▶ [Exercise]: Each line of the entries, from the first to the line containing "Viewport: 720px width, 454px height.", is to be transcribed exactly as it stands; include no other lines.

▶ [Material for the task]:
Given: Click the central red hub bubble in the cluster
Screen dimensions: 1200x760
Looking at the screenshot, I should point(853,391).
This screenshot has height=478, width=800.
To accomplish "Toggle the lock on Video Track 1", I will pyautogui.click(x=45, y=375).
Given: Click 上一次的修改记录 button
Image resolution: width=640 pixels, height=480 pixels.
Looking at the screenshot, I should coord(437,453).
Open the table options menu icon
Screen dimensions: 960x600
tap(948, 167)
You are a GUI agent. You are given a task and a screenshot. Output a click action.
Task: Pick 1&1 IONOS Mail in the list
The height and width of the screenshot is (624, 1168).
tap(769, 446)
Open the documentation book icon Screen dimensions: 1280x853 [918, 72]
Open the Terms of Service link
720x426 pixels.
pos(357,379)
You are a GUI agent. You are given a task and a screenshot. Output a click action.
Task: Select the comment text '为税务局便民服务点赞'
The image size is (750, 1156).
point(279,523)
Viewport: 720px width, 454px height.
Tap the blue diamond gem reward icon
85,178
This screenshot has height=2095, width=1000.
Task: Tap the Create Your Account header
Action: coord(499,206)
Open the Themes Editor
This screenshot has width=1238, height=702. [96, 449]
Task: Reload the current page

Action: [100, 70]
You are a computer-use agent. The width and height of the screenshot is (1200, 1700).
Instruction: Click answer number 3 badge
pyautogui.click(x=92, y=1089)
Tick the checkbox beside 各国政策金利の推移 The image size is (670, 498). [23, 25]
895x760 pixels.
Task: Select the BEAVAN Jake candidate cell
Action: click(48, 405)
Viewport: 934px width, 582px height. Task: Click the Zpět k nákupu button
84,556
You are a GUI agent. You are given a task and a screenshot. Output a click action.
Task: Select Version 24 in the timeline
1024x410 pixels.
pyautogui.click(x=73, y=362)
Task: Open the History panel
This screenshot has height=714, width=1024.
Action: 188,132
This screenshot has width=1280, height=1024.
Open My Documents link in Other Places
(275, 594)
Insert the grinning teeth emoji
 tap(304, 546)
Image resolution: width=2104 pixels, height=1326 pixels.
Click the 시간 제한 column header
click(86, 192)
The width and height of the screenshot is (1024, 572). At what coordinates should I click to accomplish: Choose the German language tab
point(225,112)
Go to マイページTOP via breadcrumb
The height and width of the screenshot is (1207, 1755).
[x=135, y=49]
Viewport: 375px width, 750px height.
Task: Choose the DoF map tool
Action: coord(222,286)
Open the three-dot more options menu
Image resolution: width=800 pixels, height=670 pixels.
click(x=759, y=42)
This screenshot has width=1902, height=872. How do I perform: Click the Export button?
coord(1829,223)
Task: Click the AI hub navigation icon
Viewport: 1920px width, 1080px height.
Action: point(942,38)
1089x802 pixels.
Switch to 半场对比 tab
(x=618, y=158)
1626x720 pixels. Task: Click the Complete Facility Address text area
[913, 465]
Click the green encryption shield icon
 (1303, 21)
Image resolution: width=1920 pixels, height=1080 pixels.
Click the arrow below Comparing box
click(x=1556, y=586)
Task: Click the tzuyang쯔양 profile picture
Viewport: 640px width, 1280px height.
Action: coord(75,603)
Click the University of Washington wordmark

▶ [Output of the task]:
Given: Click the central red hub bubble in the cluster
Screen dimensions: 1200x760
Looking at the screenshot, I should point(853,391).
This screenshot has height=478, width=800.
To accomplish "Toggle the lock on Video Track 1", I will pyautogui.click(x=45, y=375).
Given: Click 上一次的修改记录 button
Image resolution: width=640 pixels, height=480 pixels.
Looking at the screenshot, I should coord(437,453).
Open the table options menu icon
Screen dimensions: 960x600
tap(948, 167)
You are a GUI agent. You are given a task and a screenshot. Output a click action.
Task: Pick 1&1 IONOS Mail in the list
The height and width of the screenshot is (624, 1168).
tap(769, 446)
Open the documentation book icon Screen dimensions: 1280x853 [918, 72]
Open the Terms of Service link
720x426 pixels.
pos(357,379)
You are a GUI agent. You are given a task and a screenshot. Output a click action.
Task: Select the comment text '为税务局便民服务点赞'
The image size is (750, 1156).
point(279,523)
Viewport: 720px width, 454px height.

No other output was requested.